临时调来的,是君子营的老成员,不过到来之后,倒是没干过什么坏事,还一直劝说胡人,试图安抚这里的百姓,许多时候,他在私下里跟当地这些人往来,也庇护过他们几次。
羊慎之盯着他看了许久,“行恶虽不到忤逆,可全无士人气节,宗族可免,而汝不可免!”
“在他的面颊刺附逆二字!免冠徒跣,游街示众!”
“汝房中子弟终身不许出仕”
羊慎之一开口就是要进行党锢,不过,只是锢了他那一房,至于刺字,这也算是开除士籍了,对这些士人们来说,脸上刺字比直接砍了他们都要难受,是天大的羞辱。

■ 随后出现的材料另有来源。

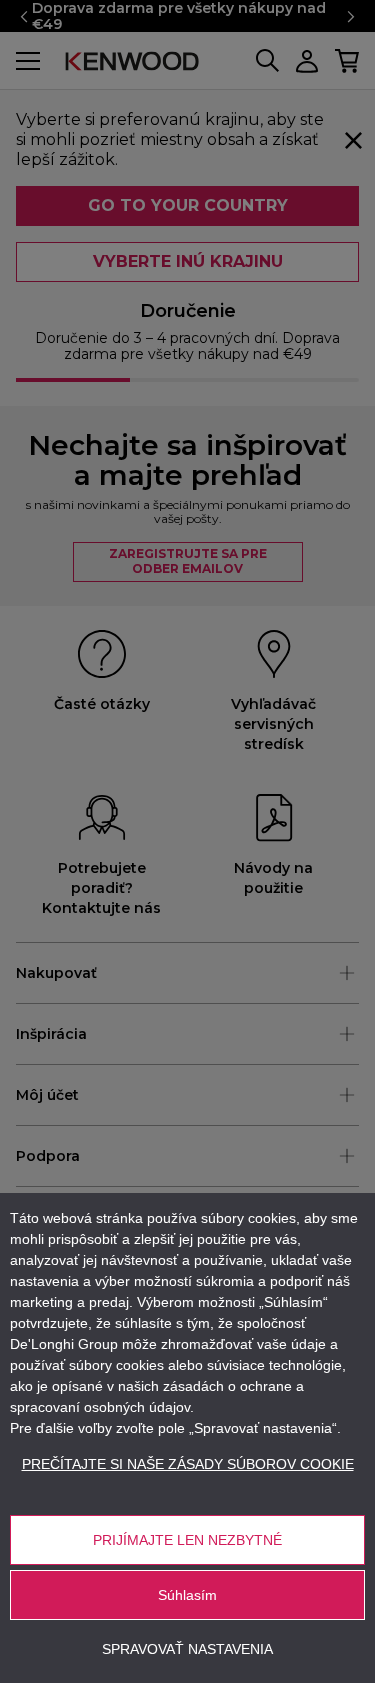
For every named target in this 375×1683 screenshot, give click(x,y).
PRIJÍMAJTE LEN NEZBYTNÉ (187, 1540)
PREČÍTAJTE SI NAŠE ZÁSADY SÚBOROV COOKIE (188, 1464)
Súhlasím (187, 1595)
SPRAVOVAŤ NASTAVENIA (187, 1649)
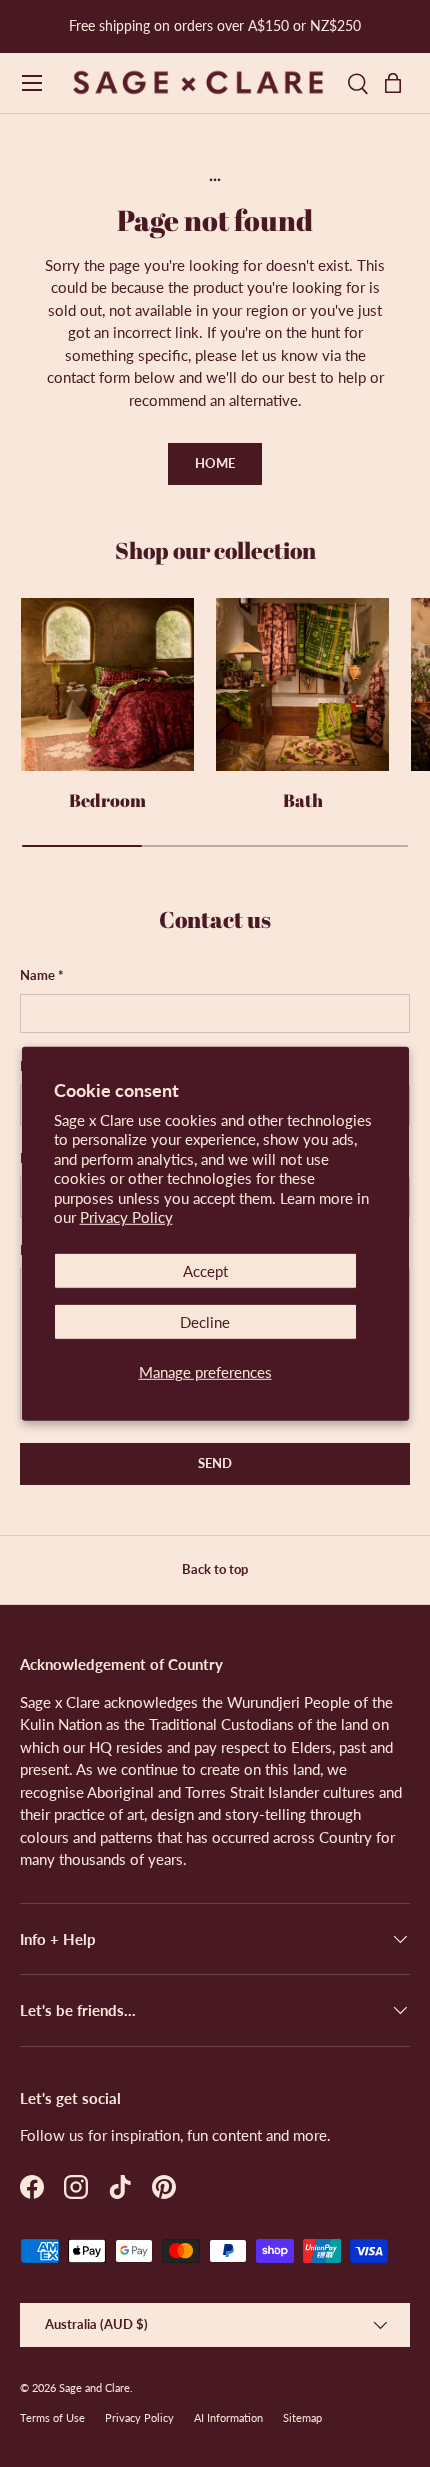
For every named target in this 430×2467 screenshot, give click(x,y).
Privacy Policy (126, 1217)
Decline (205, 1322)
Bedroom (107, 800)
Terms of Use (52, 2417)
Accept (205, 1271)
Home (215, 463)
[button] (398, 83)
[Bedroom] (107, 684)
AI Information (228, 2417)
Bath (303, 800)
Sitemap (302, 2417)
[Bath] (302, 684)
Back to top (215, 1569)
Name (37, 975)
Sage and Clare (94, 2387)
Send (215, 1463)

最后,就是那些寒门出身的低级官吏或被裹挟的士族旁支,这些人多是被迫跟随,以当地人居多,投奔石勒纯属无奈,不投奔就会死,也没跟着做过什么坏事。
对这些人,羊慎之也很干脆,当众杖责,而后训诫释放。
羊慎之看向众人,“这次的事情,乃是定夺北方士人之风气,是维护名教之正序,我觉得,可以由诸位书写下来,再送往各地,让河北士人们知晓。”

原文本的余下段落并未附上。